We would all have paused to think about how this powerful cyclone has changed the lives of so many, as they have lost so much. 

Uppermost in our minds would have been the thought, ‘It could have been the Cook Islands. It could have been us again’.

In my four years in the Cook Islands I have frequently heard Cook Islanders speaking on local television of cyclones they have experienced in the past and what the experience was like for them. It is natural that any experience that is beyond our control and shows us how vulnerable we are, will take on an importance in our lives that we will not readily forget.

I am no expert on the causes of cyclones. But like many of you, I have experienced my share and in this article I aim to share a few observations that have stayed with me as a result. In my 11 years of living in Vanuatu from 1985 to 1996, I can’t remember a year when we did not have a cyclone. They were frequent enough too in Fiji. Some years there were more than one. The first hurricane I experienced was Cyclone Uma in 1987, in which around 30 people lost their lives. Certainly I have not forgotten it.

Two observations have remained with me. For some reason, most of the cyclones I have experienced have come during the night. The next morning as dawn breaks, there is an eerie silence which stands given the earlier howling of the wind, which can be loud as Boeing 747 jet taking off, and all the noise from the rain and debris striking the house. 

People start to emerge from their battered homes and after a while you hear a hammer striking – at first one, then another – then more. People are desperate to start rebuilding, to get the roofs back on their homes so they can have some shelter from any more rain that might come after the cyclone has passed. Life has to go on.

How many times have these people started all over again? It stems from the desire to live! And yet we know of some people who become bound by their grief and are unable to recover from loss or pain. By choosing God’s promise as our own and by accepting Christ’s consistent teaching that the greatest mercy and faith can be found among the little, the meek, the humble, we too can rise from our pain and find not only healing, but also such beautiful hope. This surely is our prayer for the victims of cyclone Pam at this stage - that they can discover hope to start again.

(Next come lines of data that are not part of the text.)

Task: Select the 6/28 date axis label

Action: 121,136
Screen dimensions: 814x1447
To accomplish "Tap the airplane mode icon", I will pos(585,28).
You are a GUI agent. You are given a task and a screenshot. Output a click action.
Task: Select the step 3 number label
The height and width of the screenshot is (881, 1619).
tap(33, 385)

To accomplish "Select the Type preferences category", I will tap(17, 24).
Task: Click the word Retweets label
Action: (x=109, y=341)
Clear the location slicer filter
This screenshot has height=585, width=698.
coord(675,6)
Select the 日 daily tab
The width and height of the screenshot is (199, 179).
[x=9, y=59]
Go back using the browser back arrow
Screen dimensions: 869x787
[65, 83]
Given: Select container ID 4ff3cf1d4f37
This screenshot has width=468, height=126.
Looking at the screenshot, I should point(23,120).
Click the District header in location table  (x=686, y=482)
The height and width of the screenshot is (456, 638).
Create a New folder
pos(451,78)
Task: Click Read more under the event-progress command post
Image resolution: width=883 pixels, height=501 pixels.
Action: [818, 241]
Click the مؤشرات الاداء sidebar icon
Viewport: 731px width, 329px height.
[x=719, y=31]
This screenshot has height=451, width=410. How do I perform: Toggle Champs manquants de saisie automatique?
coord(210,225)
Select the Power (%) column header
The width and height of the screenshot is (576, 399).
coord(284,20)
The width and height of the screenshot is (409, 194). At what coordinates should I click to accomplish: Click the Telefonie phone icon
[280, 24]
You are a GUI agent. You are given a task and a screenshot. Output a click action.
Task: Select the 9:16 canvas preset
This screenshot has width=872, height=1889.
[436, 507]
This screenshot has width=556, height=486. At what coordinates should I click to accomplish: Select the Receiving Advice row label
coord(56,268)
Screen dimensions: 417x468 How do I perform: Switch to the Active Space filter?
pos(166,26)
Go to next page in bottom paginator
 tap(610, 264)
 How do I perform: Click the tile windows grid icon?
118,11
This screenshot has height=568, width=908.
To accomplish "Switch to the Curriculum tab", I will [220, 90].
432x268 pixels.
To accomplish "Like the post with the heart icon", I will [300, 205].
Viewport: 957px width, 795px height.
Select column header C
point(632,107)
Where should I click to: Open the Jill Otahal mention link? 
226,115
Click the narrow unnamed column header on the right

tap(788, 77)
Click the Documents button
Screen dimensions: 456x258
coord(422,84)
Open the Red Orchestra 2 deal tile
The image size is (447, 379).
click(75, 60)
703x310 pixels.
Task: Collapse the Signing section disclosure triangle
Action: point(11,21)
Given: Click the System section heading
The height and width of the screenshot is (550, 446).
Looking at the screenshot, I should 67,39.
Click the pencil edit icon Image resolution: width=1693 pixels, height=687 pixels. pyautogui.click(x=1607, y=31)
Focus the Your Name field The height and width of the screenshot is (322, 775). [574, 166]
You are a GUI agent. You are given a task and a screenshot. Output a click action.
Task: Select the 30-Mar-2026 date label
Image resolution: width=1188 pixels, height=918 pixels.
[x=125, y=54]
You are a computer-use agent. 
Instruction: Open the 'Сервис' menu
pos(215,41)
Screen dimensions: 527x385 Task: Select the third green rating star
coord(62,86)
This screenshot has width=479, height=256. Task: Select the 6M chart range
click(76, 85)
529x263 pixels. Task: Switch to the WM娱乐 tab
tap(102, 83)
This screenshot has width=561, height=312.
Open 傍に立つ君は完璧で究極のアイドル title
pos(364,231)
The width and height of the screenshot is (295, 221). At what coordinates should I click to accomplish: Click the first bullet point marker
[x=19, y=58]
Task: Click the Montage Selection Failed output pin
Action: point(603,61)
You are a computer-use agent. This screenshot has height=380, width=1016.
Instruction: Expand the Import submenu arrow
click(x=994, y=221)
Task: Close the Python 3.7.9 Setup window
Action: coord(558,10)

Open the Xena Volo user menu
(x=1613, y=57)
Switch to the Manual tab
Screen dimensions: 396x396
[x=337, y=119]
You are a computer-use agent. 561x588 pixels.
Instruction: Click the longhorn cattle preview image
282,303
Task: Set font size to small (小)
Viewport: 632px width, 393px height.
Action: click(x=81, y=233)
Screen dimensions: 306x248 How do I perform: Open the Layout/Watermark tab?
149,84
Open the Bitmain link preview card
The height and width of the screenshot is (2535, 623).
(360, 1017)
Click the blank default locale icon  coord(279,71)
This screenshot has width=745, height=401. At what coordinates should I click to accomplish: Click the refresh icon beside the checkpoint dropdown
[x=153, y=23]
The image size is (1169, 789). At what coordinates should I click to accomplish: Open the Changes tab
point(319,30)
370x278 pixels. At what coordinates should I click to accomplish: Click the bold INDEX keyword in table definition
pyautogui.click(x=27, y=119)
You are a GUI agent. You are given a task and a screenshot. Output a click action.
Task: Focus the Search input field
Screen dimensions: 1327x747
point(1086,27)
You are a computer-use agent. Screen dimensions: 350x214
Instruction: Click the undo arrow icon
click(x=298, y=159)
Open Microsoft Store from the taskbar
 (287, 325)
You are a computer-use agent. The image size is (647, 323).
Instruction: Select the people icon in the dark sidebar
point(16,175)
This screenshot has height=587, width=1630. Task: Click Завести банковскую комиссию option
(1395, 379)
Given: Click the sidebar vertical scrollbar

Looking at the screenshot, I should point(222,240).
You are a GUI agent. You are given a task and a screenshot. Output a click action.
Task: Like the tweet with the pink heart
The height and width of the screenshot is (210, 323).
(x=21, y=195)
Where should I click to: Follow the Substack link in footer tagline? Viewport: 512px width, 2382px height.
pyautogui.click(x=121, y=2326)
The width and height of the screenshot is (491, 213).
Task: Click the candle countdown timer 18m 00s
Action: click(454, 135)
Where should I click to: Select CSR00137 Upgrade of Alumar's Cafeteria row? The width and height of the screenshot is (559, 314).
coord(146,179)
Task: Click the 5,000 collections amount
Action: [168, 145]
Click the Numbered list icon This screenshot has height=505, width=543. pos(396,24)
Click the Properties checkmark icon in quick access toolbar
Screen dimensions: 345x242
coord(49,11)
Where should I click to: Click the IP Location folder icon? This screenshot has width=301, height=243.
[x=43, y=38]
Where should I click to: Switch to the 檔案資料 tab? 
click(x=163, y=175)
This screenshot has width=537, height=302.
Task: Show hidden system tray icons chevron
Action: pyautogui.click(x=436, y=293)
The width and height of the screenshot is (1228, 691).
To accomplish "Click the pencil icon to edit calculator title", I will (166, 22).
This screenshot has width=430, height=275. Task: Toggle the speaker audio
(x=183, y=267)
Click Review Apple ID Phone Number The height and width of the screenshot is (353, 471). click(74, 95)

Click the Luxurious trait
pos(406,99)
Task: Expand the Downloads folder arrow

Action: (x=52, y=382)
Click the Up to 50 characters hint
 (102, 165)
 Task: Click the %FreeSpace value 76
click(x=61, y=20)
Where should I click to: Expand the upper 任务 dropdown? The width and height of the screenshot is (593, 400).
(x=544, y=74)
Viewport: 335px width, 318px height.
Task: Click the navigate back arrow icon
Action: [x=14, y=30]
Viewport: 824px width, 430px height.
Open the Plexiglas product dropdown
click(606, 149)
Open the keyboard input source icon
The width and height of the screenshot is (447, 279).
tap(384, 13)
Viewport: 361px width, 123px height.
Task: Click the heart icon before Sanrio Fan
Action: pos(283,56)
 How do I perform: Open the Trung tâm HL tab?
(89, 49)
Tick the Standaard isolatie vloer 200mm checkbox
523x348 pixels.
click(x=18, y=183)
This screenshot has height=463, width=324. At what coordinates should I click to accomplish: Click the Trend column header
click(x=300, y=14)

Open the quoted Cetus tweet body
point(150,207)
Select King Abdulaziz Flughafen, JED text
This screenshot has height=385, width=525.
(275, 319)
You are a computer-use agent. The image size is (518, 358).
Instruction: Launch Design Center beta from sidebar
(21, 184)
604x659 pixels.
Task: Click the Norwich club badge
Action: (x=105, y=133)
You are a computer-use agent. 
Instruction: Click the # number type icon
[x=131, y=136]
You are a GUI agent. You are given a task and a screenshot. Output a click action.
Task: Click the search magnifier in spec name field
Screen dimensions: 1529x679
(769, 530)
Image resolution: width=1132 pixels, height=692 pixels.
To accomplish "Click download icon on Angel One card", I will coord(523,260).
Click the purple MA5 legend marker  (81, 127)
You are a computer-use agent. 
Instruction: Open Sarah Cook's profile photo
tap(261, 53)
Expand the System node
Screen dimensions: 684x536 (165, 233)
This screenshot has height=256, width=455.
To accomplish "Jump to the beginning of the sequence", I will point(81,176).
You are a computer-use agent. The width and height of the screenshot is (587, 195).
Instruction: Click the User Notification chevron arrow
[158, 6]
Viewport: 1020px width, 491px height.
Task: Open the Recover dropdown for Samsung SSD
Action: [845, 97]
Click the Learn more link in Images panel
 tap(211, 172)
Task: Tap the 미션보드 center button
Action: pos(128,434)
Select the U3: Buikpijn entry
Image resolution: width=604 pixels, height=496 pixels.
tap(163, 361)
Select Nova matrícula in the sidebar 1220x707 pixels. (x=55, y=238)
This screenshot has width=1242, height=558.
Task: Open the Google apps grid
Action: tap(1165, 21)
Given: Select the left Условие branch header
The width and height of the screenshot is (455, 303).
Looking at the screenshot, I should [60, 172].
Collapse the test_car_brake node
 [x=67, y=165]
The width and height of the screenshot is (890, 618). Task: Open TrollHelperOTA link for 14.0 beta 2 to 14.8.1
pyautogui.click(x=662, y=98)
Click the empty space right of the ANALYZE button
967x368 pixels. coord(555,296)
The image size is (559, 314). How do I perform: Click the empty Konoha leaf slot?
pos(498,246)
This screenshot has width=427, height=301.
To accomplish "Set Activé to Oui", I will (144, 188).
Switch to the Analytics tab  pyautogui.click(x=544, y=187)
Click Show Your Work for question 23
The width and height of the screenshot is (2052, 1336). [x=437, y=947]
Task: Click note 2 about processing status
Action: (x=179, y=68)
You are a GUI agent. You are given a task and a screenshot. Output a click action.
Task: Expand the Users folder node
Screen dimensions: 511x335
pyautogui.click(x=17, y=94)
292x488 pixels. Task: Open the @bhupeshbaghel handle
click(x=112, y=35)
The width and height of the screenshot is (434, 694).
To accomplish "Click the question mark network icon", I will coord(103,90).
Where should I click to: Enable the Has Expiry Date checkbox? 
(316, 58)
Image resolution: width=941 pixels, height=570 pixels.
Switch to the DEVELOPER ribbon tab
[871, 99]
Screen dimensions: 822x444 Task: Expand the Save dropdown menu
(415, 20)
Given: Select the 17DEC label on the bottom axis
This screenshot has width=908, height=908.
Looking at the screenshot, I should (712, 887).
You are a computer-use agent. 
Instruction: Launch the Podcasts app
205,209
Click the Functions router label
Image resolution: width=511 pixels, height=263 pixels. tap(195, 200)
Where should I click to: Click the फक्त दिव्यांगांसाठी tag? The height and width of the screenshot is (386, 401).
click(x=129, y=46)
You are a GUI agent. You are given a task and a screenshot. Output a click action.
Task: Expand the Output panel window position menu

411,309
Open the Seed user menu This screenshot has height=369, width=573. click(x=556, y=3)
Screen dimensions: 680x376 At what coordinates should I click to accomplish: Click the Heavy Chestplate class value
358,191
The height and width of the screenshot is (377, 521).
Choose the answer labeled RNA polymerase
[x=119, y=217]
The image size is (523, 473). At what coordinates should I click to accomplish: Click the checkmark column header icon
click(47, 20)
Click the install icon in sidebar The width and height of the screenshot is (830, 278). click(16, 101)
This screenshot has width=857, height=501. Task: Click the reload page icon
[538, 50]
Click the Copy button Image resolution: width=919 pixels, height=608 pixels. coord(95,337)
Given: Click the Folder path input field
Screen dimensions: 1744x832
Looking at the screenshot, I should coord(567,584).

The other thing I noticed after a cyclone was the time spent waiting for the outside world to know of your plight. It could be one day, two or even longer, before the phone was reconnected. Eventually the sight of an Air Force Hercules or Orion plane flying overhead was reassurance that others were thinking of you.

The damage done to food crops was one measure of the strength of a cyclone. You knew it would be eight to 10 months before the taro would be back – perhaps a shorter time for kumara. How important it was for aid supplies to come in. What surprised me when food aid was shared out was that often a family got only a 25kg bag of rice. I knew that would feed a large family for just two or three weeks. I asked myself how they would survive the months before their gardens recovered. Yet they never complained. They were so grateful for what they had received and for the fact that they had not been forgotten, that someone had helped. And I am sure that here in the Cook Islands we will contribute to the victims of Cyclone Pam through the channels that will be set up.

I ask is there any more we can do? 

Perhaps the way to begin is by saying what not to do. Do not go down the road of wasting opportunities to do good by going in the wrong direction! 

Don’t blame this and other natural disasters on God. Earthquakes, tsunamis, hurricanes and other disasters that hit guilty and innocent alike are never a punishment from God. To say otherwise means offending God and man too.

Natural disasters can, however, be taken as a warning against complacency. In this case, they can be seen as an admonition not to delude ourselves that science and technology will be enough to save us. The reliance on science and technology can become a problem in itself. If we fail to impose limits, they themselves may become the greatest threats of all.

Our Cook Island leaders are given the opportunity to attend international meetings, giving them the opportunity to meet formally and informally with world leaders. Hopefully at these meetings they can voice our concerns about climate change and the like. 

My own church leader, Pope Francis is aware that for 20 years, world leaders have made commitments to improve the situation. Yet these agreements are to a large extent an exercise in futility because they have not been honoured, despite the warnings. 

Pope Francis is doing his best to remind world leaders to help create a positive outcome to keep global warming below devastating levels. And I am sure our Cook Island leaders are speaking up on these same issues too.

Cyclone Pam is a timely reminder to us that we are all co-creators and stewards of God’s creation. The environment must be seen as God’s gift to all people, and the use we make of it entails a shared responsibility for all humanity, especially the poor and future generations.